_Excerpt to read_:
######
Jump to content
IGNORED

N64 controller replacement gear comparison


Recommended Posts

I recently became aware of a second manufacturer of replacement gears for the N64 controller. For those unaware the gears are the mechanism in the stick that wear out and cause the dreaded "limb stick" found among heavily used N64 controllers. Up until recently I was only aware of two sellers of a type of fix. Steel sticks (Super Expensive), which provides literal steel replacement sticks and bowl, but only provides refurbished gears. The other being Kitsch Bent which manufactures new gears, bowls, and sticks all sold separately.
######
_Extracted data_:

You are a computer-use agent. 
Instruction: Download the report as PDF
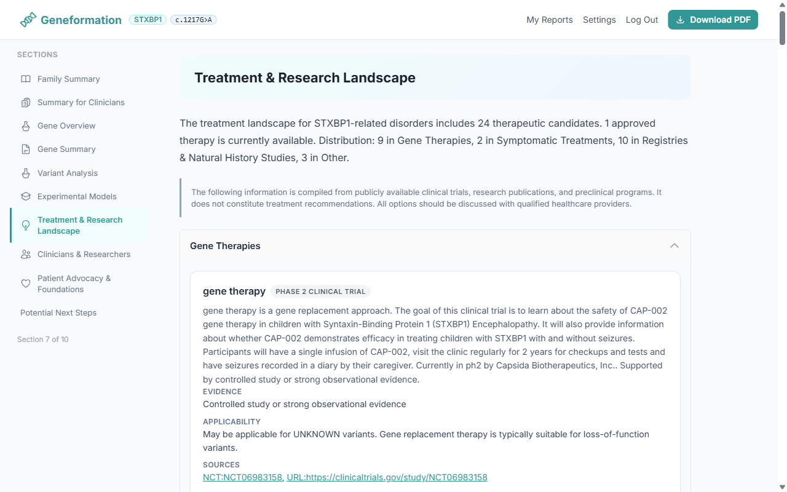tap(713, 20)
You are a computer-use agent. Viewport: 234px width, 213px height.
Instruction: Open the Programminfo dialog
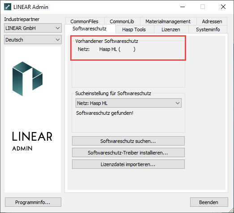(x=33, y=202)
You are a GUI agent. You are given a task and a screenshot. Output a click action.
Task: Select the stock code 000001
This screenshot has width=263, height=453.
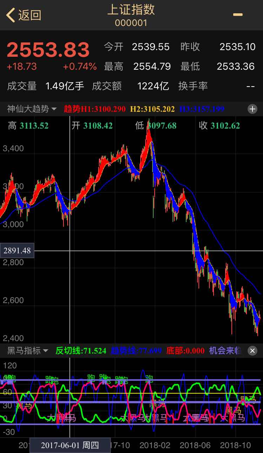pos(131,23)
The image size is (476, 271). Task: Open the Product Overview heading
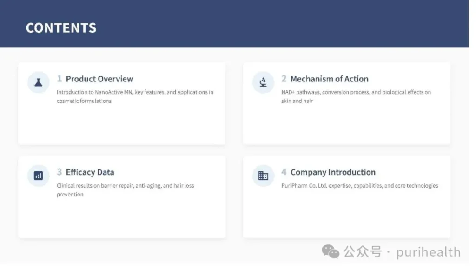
######
_Tasks to complete_:
1. From the forum post on N64 controller replacement gears, print the passage starting with "Recommended Posts" and going on through "all sold separately.".
2. In the post on N64 controller replacement gears, what does Kitsch Bent manufacture?
3. Write the next part of the forum post on N64 controller replacement gears, picking up after its last sentence.

_Results for each task_:
1.
Recommended Posts

I recently became aware of a second manufacturer of replacement gears for the N64 controller. For those unaware the gears are the mechanism in the stick that wear out and cause the dreaded "limb stick" found among heavily used N64 controllers. Up until recently I was only aware of two sellers of a type of fix. Steel sticks (Super Expensive), which provides literal steel replacement sticks and bowl, but only provides refurbished gears. The other being Kitsch Bent which manufactures new gears, bowls, and sticks all sold separately.

2. New gears, bowls, and sticks, all sold separately.

3.
Kitsch Bent Gears:

I made a thread some time ago about my thoughts on the Kitsch Bent Gears my comments copied here:

https://store.kitsch-bent.com/product/n64-joystick-gears 

The store appears to be temporarily closed until June

"So after reading someone suggest the repair parts from Kitsch Bent on here (I can't remember which thread or who mentioned it) I decided to try them out. Specifically the gears since is the only place I've ever seen them for sale. They also offer the bowl but that is/was out of stock when I ordered. I bought 5 sets of them and have installed 4 of them. The positive is that they do make limb sticks stiffer...giggidy....but they definitely are not back to like new. They feel like something is not sized right and is catching something. At first I attempted a fix where i sanded/smoothed spot in the mold where there are dimples in the apex of the curved parts, you can see the basic shape in the picture but not the dimples. These dimples are most certainly from the plastic mold and are just something that happens from manufacturing. I also lubed up the gears and bowl area. These attempted solutions did help some but I think the true culprit might be that the teeth of the gears are just slightly off angle or size and cause some minor binding. The end result is that the stick is stiffer but has less of a snap back to position as if the mismatched gears resists the spring just enough to make it a disappointment. "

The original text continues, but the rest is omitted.